C’est un personnage fordien, cela me rappelle en effet le personnage de James
Stewart dans L’homme qui tua Liberty Valance : l’avocat qui impose le
respect de la loi. Mais là, Donovan, face à l’hostilité ambiante et au manichéisme
des uns et des autres, il va recourir à une astuce diplomatique pour sauver la
vie de son client qui risquait la peine de mort. Dans une rencontre privée il
parvient à glisser dans la tête du juge que maintenir Habel en vie pourrait
servir comme monnaie d’échange pour libérer éventuellement un prisonnier
américain du côté soviétique.
Une éventualité qui a fini par
arriver. Dans un formidable montage parallèle qui transcende la référence
temporelle historique, Spielberg nous montre pendant les moments du procès de
l’espion soviétique, dans une ambiance de hantise et de manipulation
idéologique (voir la scène des écoliers), les préparatifs menés secrètement par
la CIA pour envoyer au-dessus de l’Union soviétique des avions espions hyper
sophistiqués.
L’un de ces avions est
justement abattu par la défense anti-aérienne soviétique et le pilote
emprisonné et interrogé (Spielberg oppose le traitement réservé à l’espion
soviétique et celui réservé par les russes au pilote américain). Inquiets, les
responsables américains font appel de nouveau à Donovan pour négocier
–officieusement- un échange de prisonniers. C’est la séquence qui fonctionne
comme l’épreuve glorifiante pour le héros qui revient chez lui faisant la Une
des journaux et attirant dans le train le regard admiratif des citoyens, alors
qu’il était haï par toute l’Amérique (sa famille a même été agressée) lors de
sa défense de l’espion soviétique au nom de l’Etat de droit.

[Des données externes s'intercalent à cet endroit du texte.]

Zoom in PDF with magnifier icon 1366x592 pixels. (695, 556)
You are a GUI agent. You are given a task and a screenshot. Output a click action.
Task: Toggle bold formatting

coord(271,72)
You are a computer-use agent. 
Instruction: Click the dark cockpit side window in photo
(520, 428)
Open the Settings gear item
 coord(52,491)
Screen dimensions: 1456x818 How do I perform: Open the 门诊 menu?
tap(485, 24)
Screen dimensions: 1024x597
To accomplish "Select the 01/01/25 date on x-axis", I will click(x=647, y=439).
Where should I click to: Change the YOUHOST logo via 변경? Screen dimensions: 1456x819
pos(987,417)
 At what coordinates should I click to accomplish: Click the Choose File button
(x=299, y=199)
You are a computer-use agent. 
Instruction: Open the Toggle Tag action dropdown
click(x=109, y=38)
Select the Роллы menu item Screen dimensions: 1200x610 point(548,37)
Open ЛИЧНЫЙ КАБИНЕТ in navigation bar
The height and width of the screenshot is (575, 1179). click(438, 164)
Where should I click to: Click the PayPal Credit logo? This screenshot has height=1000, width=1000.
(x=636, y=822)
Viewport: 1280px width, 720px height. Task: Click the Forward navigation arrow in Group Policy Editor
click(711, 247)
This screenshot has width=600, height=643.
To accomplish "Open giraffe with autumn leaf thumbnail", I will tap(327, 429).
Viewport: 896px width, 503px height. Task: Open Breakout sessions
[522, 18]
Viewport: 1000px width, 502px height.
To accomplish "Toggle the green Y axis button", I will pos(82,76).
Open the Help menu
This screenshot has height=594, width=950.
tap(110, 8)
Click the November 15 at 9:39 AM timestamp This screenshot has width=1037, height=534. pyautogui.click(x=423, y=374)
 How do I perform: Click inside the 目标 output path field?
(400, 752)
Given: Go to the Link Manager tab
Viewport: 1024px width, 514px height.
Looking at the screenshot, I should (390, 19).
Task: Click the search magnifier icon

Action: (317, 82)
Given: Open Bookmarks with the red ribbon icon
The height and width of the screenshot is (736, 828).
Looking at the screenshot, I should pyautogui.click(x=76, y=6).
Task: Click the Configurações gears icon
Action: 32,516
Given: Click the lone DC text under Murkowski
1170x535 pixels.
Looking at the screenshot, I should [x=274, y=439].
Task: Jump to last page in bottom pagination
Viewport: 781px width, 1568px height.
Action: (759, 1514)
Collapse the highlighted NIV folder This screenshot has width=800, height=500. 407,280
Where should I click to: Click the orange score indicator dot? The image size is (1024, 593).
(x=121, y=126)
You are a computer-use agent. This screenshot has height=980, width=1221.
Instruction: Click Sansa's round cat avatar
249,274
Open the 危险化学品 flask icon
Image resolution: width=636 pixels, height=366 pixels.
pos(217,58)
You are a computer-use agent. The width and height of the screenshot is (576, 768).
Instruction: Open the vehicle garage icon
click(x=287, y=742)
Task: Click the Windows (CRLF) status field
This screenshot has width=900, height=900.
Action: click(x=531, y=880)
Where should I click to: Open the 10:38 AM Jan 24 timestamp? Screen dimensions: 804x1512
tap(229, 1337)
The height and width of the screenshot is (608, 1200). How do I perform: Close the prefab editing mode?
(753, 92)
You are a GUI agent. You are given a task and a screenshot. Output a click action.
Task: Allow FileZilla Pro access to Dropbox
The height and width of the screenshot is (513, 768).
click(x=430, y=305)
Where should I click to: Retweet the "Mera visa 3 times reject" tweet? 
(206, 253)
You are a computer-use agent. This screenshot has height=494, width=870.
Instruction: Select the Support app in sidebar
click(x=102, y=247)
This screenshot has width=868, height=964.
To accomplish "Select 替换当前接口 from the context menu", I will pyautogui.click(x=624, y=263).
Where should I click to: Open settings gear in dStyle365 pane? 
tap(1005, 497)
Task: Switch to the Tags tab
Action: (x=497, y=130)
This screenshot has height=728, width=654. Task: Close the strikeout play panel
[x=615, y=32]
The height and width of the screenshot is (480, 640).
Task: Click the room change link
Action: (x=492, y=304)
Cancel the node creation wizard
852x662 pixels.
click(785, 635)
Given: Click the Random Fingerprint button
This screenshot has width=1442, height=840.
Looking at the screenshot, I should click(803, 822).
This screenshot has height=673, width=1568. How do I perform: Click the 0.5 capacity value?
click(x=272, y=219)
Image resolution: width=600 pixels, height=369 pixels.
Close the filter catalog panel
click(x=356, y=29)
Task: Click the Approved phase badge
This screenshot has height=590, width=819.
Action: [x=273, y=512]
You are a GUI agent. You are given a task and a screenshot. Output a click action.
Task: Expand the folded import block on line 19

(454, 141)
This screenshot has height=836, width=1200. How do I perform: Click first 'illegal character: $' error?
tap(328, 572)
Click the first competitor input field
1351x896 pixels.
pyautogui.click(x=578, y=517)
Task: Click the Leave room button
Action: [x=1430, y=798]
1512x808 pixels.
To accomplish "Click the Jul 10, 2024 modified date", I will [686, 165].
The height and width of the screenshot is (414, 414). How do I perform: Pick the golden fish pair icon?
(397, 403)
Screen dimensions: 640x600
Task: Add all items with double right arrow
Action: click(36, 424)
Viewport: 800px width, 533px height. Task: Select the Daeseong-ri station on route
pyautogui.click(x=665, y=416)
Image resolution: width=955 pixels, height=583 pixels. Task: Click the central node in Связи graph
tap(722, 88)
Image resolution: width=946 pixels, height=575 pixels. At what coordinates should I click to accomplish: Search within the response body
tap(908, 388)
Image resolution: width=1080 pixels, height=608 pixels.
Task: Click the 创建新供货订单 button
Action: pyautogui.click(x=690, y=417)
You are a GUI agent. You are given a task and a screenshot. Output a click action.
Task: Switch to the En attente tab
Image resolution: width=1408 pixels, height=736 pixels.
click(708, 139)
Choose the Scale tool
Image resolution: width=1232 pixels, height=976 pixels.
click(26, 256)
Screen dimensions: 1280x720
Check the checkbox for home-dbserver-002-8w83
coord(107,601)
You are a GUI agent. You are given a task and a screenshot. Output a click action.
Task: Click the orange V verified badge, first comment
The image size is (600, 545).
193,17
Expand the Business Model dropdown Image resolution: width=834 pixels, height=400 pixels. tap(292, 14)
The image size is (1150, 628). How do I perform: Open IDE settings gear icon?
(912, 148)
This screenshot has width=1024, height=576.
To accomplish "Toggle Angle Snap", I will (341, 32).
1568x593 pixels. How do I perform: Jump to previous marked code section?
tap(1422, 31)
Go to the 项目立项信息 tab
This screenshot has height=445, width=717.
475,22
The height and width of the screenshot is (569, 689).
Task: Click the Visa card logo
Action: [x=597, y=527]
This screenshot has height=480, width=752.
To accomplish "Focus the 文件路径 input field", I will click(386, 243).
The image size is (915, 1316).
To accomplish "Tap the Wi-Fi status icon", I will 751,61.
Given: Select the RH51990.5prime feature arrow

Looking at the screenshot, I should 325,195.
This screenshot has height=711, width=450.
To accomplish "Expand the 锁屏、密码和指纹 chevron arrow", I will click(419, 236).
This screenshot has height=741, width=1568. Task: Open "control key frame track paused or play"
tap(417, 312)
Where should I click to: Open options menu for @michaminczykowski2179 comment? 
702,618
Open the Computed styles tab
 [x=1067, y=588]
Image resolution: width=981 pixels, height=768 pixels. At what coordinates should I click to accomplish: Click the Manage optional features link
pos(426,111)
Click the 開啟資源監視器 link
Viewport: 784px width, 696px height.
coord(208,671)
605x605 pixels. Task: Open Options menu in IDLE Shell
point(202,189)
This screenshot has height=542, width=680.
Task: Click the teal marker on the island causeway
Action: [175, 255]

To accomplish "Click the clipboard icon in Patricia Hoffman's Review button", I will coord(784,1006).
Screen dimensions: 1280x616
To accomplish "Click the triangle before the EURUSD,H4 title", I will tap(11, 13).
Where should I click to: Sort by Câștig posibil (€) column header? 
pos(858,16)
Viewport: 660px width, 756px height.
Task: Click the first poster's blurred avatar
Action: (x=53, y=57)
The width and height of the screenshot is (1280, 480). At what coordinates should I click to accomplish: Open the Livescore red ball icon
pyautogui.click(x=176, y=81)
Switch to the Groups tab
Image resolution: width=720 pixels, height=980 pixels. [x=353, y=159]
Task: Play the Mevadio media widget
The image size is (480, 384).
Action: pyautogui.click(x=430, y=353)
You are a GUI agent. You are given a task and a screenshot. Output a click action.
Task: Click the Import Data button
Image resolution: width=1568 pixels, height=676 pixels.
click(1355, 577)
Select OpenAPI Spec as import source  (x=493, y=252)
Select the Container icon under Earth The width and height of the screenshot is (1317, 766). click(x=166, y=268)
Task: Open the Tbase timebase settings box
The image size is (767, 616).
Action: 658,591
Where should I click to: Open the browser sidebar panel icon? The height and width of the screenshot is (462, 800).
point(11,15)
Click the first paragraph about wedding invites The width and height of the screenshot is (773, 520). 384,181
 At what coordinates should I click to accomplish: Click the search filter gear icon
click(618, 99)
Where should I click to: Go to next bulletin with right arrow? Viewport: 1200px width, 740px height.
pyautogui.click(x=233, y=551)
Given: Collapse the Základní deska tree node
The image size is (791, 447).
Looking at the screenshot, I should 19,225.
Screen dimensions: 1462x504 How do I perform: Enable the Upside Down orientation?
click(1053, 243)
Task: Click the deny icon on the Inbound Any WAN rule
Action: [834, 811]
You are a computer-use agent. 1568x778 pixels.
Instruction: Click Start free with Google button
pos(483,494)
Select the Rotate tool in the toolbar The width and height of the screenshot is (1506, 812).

Le train qui le mène chez lui
traversant la ville, a une double fonction narrative en mettant le personnage
face aux regards des autres (le regard évaluatif qui va changer entre les deux
moments forts du récit) mais il a aussi une fonction symbolique renvoyant au train vétuste que
Donovan prenait à Berlin pour passer de l’ouest à l’est et vice versa. Là,
c’est son regard qui capte des signes que le film met en parallèle d’une
manière magistrale : à Berlin le regard de Donovan capte des images
terribles de jeunes abattus car ils tentaient de franchir le mur fraîchement
construit pour passer à l’ouest ; à New-York en regardant hors champ, il
aperçoit de la vitre de son train des jeunes qui tentent de franchir des
grilles pour passer d’un quartier à un autre : les murs changent de nature
mais gardent le même paradigme, celui de la domination. Là (Berlin) un mur
idéologique ; ici (New York) un mur social et racial. Ce sont des plans
brefs et rapides qui disent toute la richesse du cinéma : rendre visible
ce visible qui meuble notre quotidien.